- **Your assignment**: The required output is the line containing "Click the upload icon in left sidebar" followed by every later line through the end of the data, all reproduced exactly.

- **Data to examine**:
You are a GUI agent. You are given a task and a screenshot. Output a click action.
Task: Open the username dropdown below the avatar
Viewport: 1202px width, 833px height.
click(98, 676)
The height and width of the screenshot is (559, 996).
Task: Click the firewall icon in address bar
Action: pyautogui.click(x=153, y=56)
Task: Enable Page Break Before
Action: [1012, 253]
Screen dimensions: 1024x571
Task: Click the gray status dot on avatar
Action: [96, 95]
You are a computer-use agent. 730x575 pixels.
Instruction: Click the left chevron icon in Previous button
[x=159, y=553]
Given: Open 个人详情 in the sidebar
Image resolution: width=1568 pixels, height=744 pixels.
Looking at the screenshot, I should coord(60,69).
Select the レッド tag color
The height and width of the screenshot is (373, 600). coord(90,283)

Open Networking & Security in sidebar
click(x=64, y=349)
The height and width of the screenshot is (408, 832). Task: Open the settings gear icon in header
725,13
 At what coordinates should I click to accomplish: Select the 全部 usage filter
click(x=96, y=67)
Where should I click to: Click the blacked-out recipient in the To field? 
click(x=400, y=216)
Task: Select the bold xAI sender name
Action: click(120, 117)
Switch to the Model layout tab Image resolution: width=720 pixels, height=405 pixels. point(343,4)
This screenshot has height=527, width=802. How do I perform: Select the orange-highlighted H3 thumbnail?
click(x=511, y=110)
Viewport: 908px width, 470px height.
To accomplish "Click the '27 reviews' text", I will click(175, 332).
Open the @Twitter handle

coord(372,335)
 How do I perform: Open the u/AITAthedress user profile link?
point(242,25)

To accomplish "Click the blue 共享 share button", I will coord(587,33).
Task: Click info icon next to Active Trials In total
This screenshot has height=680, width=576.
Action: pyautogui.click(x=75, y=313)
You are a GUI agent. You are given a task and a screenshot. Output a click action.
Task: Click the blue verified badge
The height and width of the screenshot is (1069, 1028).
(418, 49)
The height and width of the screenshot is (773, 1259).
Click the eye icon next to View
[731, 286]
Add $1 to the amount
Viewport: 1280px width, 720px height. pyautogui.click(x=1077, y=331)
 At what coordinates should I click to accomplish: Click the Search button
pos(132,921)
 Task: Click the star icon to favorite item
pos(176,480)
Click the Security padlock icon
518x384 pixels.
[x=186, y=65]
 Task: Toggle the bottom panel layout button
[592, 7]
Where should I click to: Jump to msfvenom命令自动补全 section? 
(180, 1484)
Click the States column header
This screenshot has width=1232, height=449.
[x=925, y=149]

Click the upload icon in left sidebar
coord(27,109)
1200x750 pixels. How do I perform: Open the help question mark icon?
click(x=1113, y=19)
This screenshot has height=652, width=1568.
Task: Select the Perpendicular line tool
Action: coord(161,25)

- **Your response**:
Click the upload icon in left sidebar
coord(27,109)
1200x750 pixels. How do I perform: Open the help question mark icon?
click(x=1113, y=19)
This screenshot has height=652, width=1568.
Task: Select the Perpendicular line tool
Action: coord(161,25)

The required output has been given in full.